2021精品一级毛片一区二区_亚洲天天做日日做天天谢日日欢_久久久久久加精品国产区_欧洲中文字母久久_三级小视频在线观看_不卡一区二区三区视频免费观看_日韩精品无码一区二区久久

Text-to-image diffusion models (SD) exhibit significant advancements while requiring extensive computational resources. Existing acceleration methods usually require extensive training and are not universally applicable. LCM-LoRA, trainable once for diverse models, offers universality but rarely considers ensuring the consistency of generated content before and after acceleration. This paper proposes SpeedUpNet (SUN), an innovative acceleration module, to address the challenges of universality and consistency. Exploiting the role of cross-attention layers in U-Net for SD models, we introduce an adapter specifically designed for these layers, quantifying the offset in image generation caused by negative prompts relative to positive prompts. This learned offset demonstrates stability across a range of models, enhancing SUN's universality. To improve output consistency, we propose a Multi-Step Consistency (MSC) loss, which stabilizes the offset and ensures fidelity in accelerated content.

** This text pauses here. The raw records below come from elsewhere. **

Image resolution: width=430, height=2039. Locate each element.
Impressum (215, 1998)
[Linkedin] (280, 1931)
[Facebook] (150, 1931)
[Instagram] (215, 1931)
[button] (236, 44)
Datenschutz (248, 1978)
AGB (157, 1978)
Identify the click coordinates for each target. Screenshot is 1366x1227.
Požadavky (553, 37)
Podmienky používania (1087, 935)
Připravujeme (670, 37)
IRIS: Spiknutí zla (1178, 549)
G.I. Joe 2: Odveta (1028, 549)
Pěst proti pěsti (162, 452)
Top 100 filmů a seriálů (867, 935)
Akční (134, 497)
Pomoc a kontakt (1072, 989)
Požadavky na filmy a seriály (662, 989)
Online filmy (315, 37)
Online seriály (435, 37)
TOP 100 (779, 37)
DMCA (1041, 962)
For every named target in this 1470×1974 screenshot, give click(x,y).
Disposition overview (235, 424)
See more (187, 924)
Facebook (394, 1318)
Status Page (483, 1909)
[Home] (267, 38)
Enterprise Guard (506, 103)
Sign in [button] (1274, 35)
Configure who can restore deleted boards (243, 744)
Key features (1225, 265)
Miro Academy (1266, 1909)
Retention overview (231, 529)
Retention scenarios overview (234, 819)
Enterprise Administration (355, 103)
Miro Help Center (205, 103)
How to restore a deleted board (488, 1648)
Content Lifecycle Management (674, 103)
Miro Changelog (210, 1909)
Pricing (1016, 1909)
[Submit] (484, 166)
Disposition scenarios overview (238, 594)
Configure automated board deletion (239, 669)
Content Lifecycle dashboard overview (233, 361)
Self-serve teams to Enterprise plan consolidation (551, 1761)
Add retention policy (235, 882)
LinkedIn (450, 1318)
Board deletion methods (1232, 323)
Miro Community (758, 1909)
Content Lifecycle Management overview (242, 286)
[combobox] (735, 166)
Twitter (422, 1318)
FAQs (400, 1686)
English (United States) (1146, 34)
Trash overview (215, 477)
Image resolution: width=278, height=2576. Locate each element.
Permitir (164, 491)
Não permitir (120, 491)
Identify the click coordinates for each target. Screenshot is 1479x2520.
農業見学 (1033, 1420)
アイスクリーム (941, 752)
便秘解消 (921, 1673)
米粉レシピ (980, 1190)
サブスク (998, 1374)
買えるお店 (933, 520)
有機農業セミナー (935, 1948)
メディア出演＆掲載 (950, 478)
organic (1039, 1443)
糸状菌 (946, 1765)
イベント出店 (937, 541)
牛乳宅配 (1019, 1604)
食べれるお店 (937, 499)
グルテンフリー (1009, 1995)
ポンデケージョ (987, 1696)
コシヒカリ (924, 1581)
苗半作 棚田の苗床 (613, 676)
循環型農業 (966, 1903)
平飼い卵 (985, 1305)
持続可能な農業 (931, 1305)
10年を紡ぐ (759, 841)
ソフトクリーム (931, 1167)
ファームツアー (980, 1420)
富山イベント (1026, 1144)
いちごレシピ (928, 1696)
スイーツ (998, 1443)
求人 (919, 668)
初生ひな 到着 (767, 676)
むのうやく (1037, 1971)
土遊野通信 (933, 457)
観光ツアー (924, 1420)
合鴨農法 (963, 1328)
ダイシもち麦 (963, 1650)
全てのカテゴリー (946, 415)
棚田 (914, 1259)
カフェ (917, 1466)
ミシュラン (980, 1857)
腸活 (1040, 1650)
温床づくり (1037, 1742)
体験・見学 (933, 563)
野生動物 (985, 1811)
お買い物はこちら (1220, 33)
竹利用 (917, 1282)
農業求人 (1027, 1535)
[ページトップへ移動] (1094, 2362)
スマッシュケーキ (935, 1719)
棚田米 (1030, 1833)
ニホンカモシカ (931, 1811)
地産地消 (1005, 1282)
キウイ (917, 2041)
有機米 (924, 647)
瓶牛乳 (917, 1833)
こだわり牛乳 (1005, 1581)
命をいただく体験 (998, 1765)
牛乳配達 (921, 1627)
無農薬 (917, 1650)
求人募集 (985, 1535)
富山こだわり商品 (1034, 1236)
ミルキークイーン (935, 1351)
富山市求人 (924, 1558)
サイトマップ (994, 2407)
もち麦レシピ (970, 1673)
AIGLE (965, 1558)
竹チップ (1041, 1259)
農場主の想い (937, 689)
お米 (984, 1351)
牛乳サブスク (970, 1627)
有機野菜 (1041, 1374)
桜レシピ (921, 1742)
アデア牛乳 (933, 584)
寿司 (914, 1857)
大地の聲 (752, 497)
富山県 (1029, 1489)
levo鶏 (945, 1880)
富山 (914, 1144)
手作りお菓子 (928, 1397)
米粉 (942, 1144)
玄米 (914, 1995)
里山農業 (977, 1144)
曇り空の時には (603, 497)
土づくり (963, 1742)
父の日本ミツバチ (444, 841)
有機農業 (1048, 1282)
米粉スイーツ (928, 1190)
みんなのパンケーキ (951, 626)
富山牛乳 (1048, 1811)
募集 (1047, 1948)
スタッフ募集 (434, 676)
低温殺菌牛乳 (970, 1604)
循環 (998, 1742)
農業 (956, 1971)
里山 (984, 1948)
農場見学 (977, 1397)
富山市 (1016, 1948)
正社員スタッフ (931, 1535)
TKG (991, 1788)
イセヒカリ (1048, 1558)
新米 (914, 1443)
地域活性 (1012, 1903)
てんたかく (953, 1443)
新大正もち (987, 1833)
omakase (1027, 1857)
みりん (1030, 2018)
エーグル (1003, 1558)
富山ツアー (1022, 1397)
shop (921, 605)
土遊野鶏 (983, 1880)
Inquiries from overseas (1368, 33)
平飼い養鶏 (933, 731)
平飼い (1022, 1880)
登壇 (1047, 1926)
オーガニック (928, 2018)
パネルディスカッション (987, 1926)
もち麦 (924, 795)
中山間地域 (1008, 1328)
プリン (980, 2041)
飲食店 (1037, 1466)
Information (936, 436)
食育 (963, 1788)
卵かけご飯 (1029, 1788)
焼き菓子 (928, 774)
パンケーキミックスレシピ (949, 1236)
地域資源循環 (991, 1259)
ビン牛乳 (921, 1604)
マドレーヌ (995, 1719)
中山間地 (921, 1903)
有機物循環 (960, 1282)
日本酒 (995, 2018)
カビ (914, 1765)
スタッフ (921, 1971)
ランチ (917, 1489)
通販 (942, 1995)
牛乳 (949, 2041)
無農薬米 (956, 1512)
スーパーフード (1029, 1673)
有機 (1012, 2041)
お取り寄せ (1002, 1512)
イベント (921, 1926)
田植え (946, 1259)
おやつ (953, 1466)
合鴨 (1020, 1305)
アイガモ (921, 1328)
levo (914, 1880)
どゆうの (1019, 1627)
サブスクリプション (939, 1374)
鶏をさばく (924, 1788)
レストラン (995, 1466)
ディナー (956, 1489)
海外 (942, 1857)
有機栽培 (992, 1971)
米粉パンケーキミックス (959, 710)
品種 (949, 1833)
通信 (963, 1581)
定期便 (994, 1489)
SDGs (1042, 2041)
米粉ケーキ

Experiments on SD v1.5 show that SUN leads to an overall speedup of more than 10 times compared to the baseline 25-step DPM-solver++, and offers two extra advantages: (1) training-free integration into various fine-tuned Stable-Diffusion models and (2) state-of-the-art FIDs of the generated data set before and after acceleration guided by random combinations of positive and negative prompts. Code is available: //williechai.github.io/speedup-plugin-for-stable-diffusions.github.io.

相關內容

MoDELS

關注 43

ACM/IEEE第23屆模型驅動工程語言和系統國際會議，是模型驅動軟件和系統工程的首要會議系列，由ACM-SIGSOFT和IEEE-TCSE支持組織。自1998年以來，模型涵蓋了建模的各個方面，從語言和方法到工具和應用程序。模特的參加者來自不同的背景，包括研究人員、學者、工程師和工業專業人士。MODELS 2019是一個論壇，參與者可以圍繞建模和模型驅動的軟件和系統交流前沿研究成果和創新實踐經驗。今年的版本將為建模社區提供進一步推進建模基礎的機會，并在網絡物理系統、嵌入式系統、社會技術系統、云計算、大數據、機器學習、安全、開源等新興領域提出建模的創新應用以及可持續性。官網鏈接： · MoDELS · 代碼 · 塊 · Neural Networks ·

2024 年 11 月 8 日

Process-and-Forward: Deep Joint Source-Channel Coding Over Cooperative Relay Networks

Chenghong Bian,Yulin Shao,Haotian Wu,Emre Ozfatura,Deniz Gunduz

from arxiv, Accepted to IEEE JSAC, 2024

We introduce deep joint source-channel coding (DeepJSCC) schemes for image transmission over cooperative relay channels. The relay either amplifies-and-forwards its received signal, called DeepJSCC-AF, or leverages neural networks to extract relevant features from its received signal, called DeepJSCC-PF (Process-and-Forward). We consider both half- and full-duplex relays, and propose a novel transformer-based model at the relay. For a half-duplex relay, it is shown that the proposed scheme learns to generate correlated signals at the relay and source to obtain beamforming gains. In the full-duplex case, we introduce a novel block-based transmission strategy, in which the source transmits in blocks, and the relay updates its knowledge about the input signal after each block and generates its own signal. To enhance practicality, a single transformer-based model is used at the relay at each block, together with an adaptive transmission module, which allows the model to seamlessly adapt to different channel qualities and the transmission powers}. Simulation results demonstrate the superior performance of DeepJSCC-PF compared to the state-of-the-art BPG image compression algorithm operating at the maximum achievable rate of conventional decode-and-forward and compress-and-forward protocols, in both half- and full-duplex relay scenarios over AWGN and Rayleigh fading channels.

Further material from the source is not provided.